Hi, Brian and Gen here, just to let you know the company we found in the US whilst we were over there seemed to offer absolutely everything you need if you are a complete novice like ourselves.
They offer driving and familiarisation courses included in the price of the r.v., a years membership of a club with great sites and generally were very helpful. The prices of the r.v's were also very good compared to the European ones. They have full on site servicing and support backup as well as a site you can stay on whilst waiting for the r.v.

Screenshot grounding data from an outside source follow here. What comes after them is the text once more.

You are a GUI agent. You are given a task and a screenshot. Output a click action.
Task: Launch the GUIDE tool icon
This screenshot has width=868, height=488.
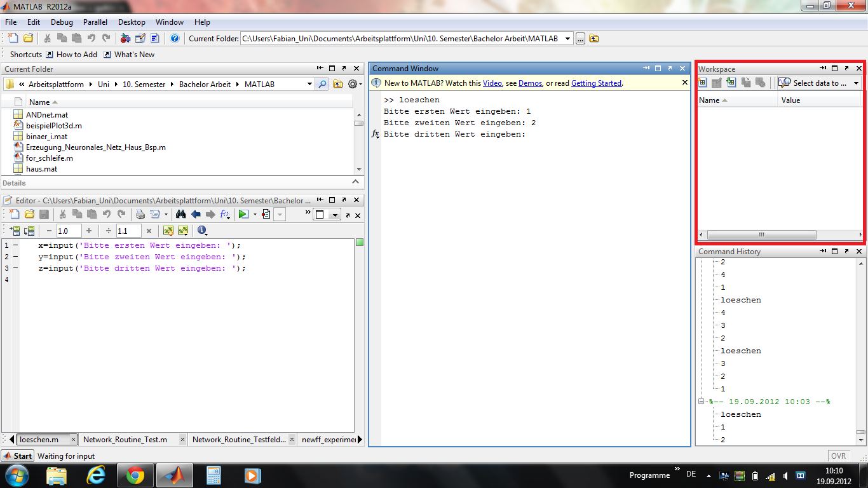click(x=140, y=39)
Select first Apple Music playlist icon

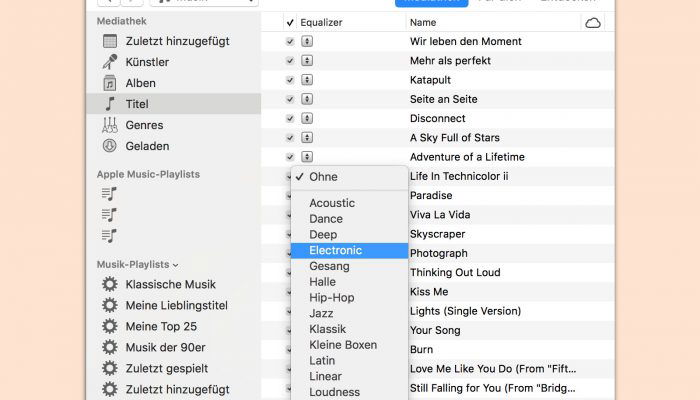(109, 194)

If anyone is considering buying in the US and would like details then please email.
Gen and Brian 8)


----------



## 96097 (Aug 22, 2005)

Go on Brian and Gen,

Spill the beans and tell us what you are getting, and where you are buying from....
And don't forget to tell us your experiences once you have it!!

Sharon


----------



## 88927 (May 10, 2005)

Hi Gen

Tell us more...... Do not keep us in suspense......

Keith

Ps welcome to the site btw. :lol: :lol:


----------



## 95710 (Jul 12, 2005)

*buying in the usa*

Hi we were at the Lazydays operation in Tampa Florida,and many many others, very good, we are going for one of the following.1Ford Concord,2.Fleetwood Terra,3.Winnebago Sightseer 4.Winnebago Cambria, we intend to do the usa, canada and mexico then Australia or Europe.
They do resales also, if anyone wishes a contact name and telephone number of the agent just priv us 
Regards nice of you to reply
Gen and Brian


----------



## LC1962 (Oct 6, 2005)

Know them well....a HUGE operation, very well set up.
Have fun, but watch out for those golf carts...they don't half shift! :lol:


----------